Cape Town is moving toward formal regulation of short-term rentals, and owners who have been letting their properties through platforms like Airbnb need to understand what is being proposed and how it could affect them.

The City of Cape Town published a draft short-term rental policy for public comment as part of its broader effort to manage housing availability, neighbourhood character, and municipal revenue. This has not yet been enacted into law, and the final form of the bylaw may differ from the draft. What is already clear, however, is that the regulatory environment for short-term rentals in Cape Town is changing, and owners who treat this as a distant concern are likely to find themselves less prepared than they should be.

The draft policy proposes that short-term rental properties be registered with the City. This means owners would need to formally declare that their property is being used for short-term letting and obtain some form of approval or permit before continuing to operate. The registration process is expected to involve a fee, and properties would need to meet basic compliance requirements to qualify.
The proposed bylaw also draws a distinction between a primary residence that is occasionally let out and a dedicated investment property used exclusively for short-term rental. These two categories are likely to be treated differently, both in terms of what is permissible and what conditions apply. An owner who lets out a spare room while living in the property is in a different position to an owner who holds multiple units purely as short-term rental stock.

Sectional title properties introduce a further layer of complexity. Body corporates have the authority under the Sectional Titles Schemes Management Act to include conduct rules that restrict or prohibit short-term letting. Some schemes in Cape Town have already passed such rules. An owner in a sectional title development should check the current conduct rules before assuming that Airbnb use is either permitted now or will remain so.

For owners in Cape Town who have built income projections or financing structures around short-term rental yields, these are worth revisiting.
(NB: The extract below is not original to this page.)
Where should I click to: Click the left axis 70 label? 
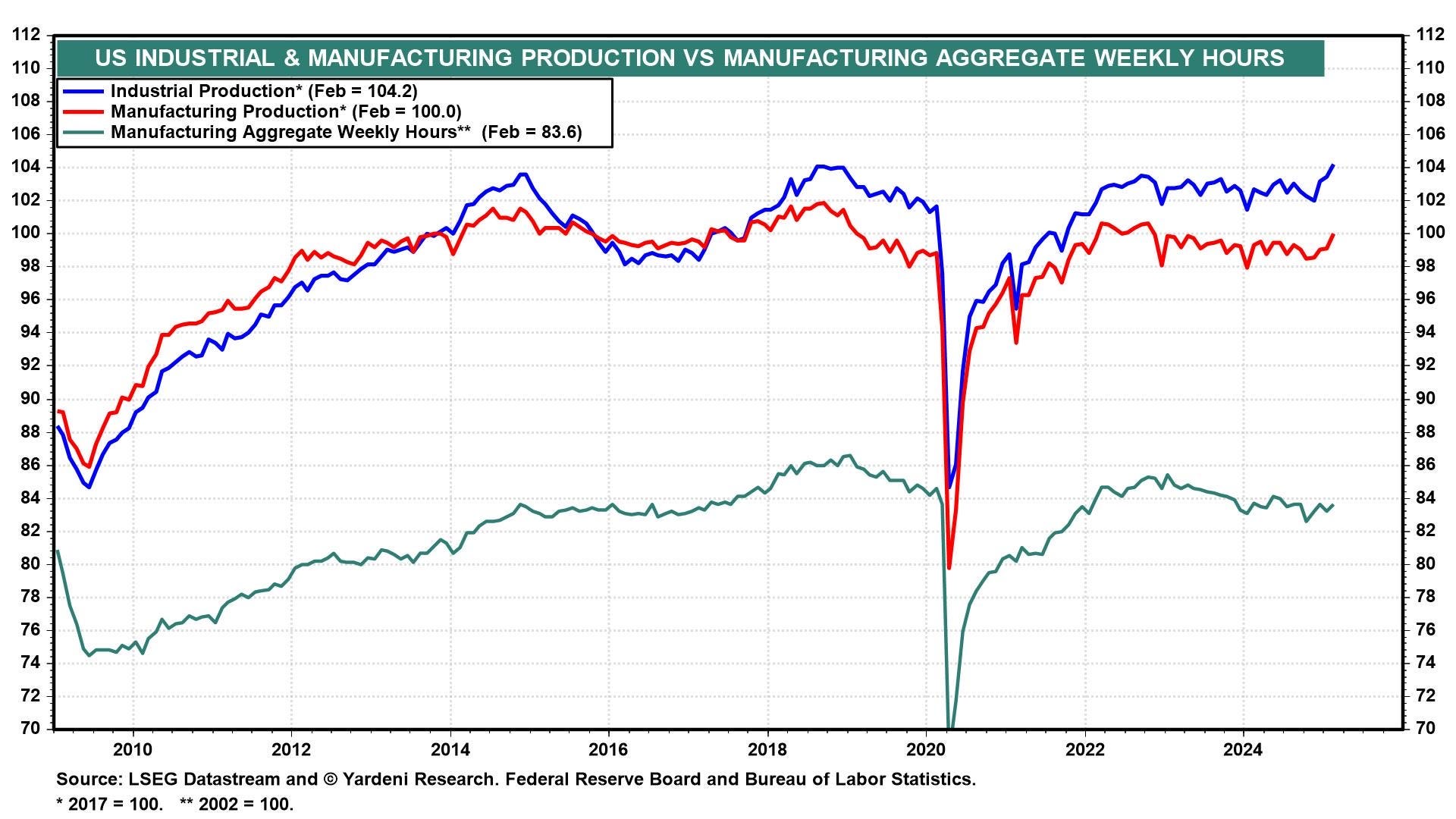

The combination of potential registration costs, compliance requirements, and the possibility of scheme-level restrictions creates genuine uncertainty. It does not necessarily make short-term letting unviable, but it does mean the operating conditions are less predictable than they were two or three years ago.

If you are considering purchasing a property specifically to use as a short-term rental in Cape Town, the proposed bylaw should form part of your due diligence. Understanding the zoning of the property, the rules of the scheme if applicable, and the likely direction of municipal policy is as relevant to your decision as the yield calculation itself.

Regulatory clarity, when it arrives, tends to benefit owners who have already structured their properties and their approach to comply. The owners who will find the transition most difficult are those who assumed the current informal environment would continue indefinitely.

Understanding where policy is heading is part of making a sound property decision.